Strasbourg having a say on British civil liberties


Pretty much since the election, many people have been talking about the government’s plan to scrap the Human Rights Act and replace it with a British Bill of Rights. The narrative of those nasty Tories depriving us of our civil liberties and turning us into a police state has already developed. Whilst a very easy narrative to run and buy, it is mind-blowing how the debate has been lacking in any knowledge of the facts.

First and foremost: the government is not proposing to ‘scrap’ any human rights. This policy has nothing to do with rights and liberties, it is about changing our relation with the European Court of Human Rights in Strasbourg. At the moment, any judicial decision made by the Supreme Court in London can be overturned by the Strasbourg court, which kind of renders the Supreme Court, well, not really supreme. It is fully consistent with a strong belief in human rights and civil liberties to say the British courts should be sovereign in Britain.

The number of people who seem to have convinced themselves that there were no human rights in this country before 1998 is quite staggering. Was pre-1998 Britain a place where no civil liberties were protected, where the Crown Prosecution Service randomly picked out people it pleased to imprison without any good reason, was there no freedom of press, religion or expression? The idea that we need to be ruled by a foreign court to enjoy civil liberties in Britain is simply absurd.

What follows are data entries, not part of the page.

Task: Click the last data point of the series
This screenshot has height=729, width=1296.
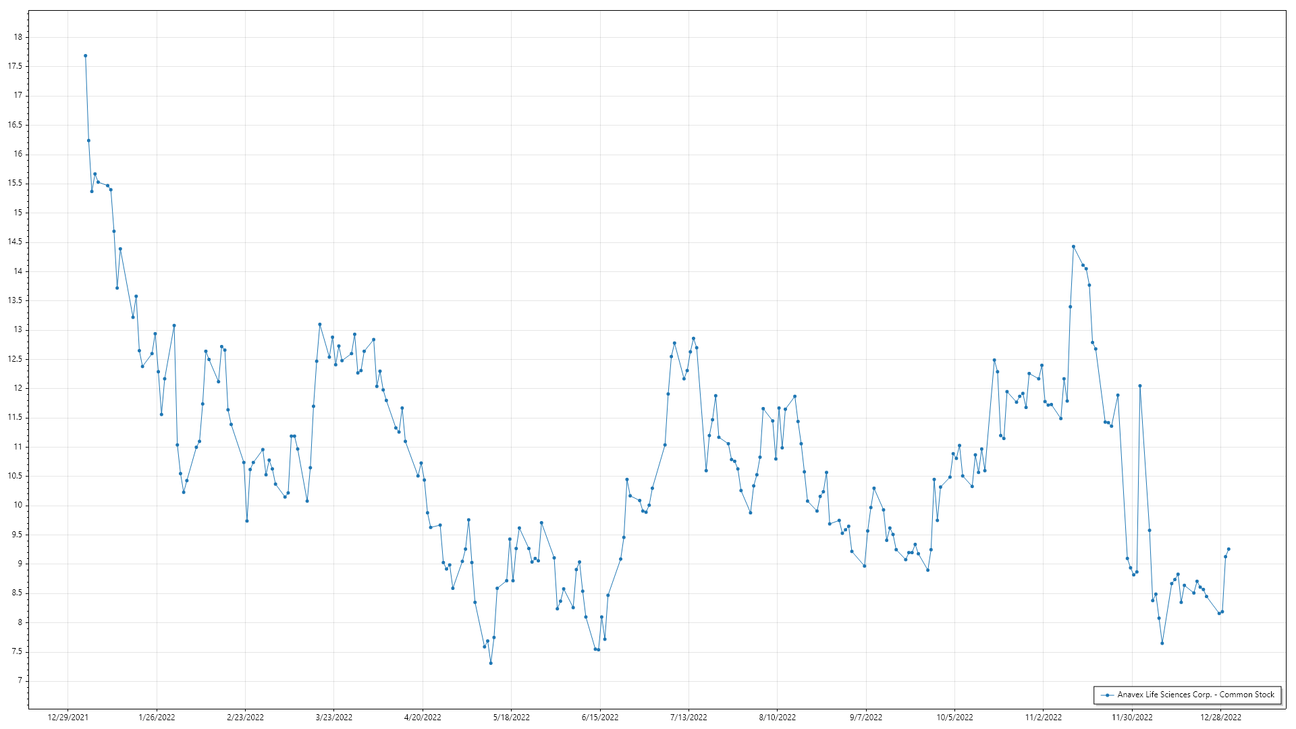Action: click(x=1229, y=549)
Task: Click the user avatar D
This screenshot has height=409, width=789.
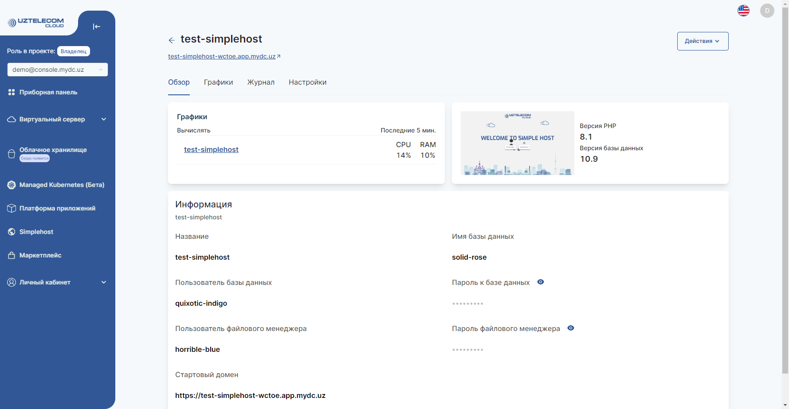Action: 767,10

To claim that there is correlation between one’s membership of the ECHR and the extent to which civil liberties are protected is quite frankly factually incorrect – and let’s not even talk about causation. Where do you think rights and liberties are protected more strongly: in Albania or Canada? Azerbaijan or Australia? Russia or New Zealand? These are meant to be rhetorical questions, by the way.

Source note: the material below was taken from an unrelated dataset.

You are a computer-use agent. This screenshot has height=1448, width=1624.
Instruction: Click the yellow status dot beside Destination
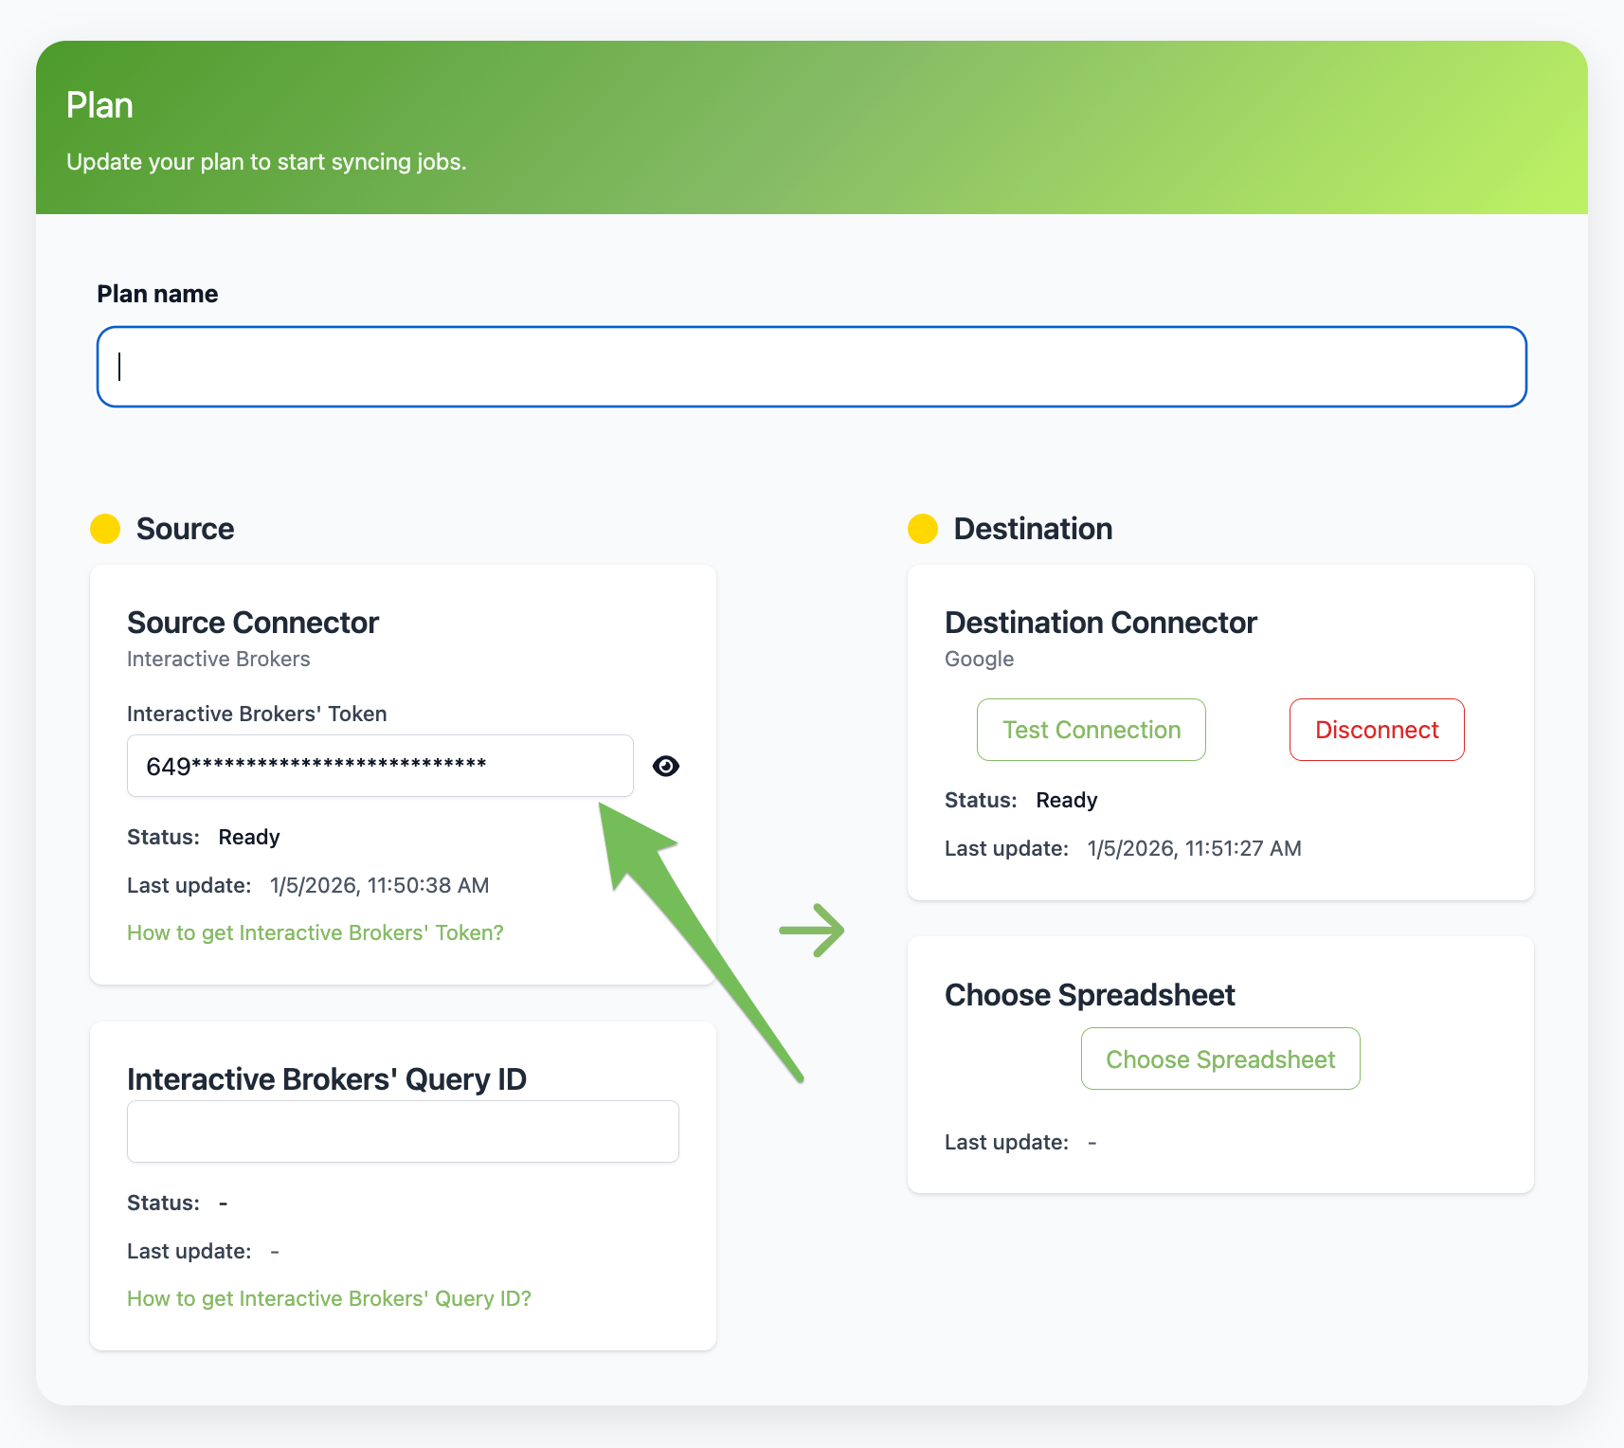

I am not saying the Strasbourg court is a useless and evil institution. In fact, I think it has done a lot of good in many countries with a weaker record on human rights, many of which are post-Communist countries – in the Czech Republic, for example, Strasbourg helped rectify the poor treatment of the Roma community in the 1990s.

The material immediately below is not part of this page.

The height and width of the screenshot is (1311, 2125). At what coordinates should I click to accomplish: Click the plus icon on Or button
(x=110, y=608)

British common law has been the basis of human rights legislation throughout the world. We have had freedoms and rights in this country since even before the Magna Carta. The government’s policy merely reasserts the historical state of aff airs: that there is a convention – incorporated into British law – on whose content virtually everyone agrees which guides British courts in their decisions on human rights issues.

Before getting all angry and agitated, let’s just pause for a second. This policy does not eradicate human rights. The only thing this would do is to say that if the British Supreme Court comes to a judgement which disagrees with judges in Strasbourg, it should be the British Court which is supreme in Britain. I actually think that’s quite a good idea.

And may I just add: this policy was in the manifesto and people voted for it!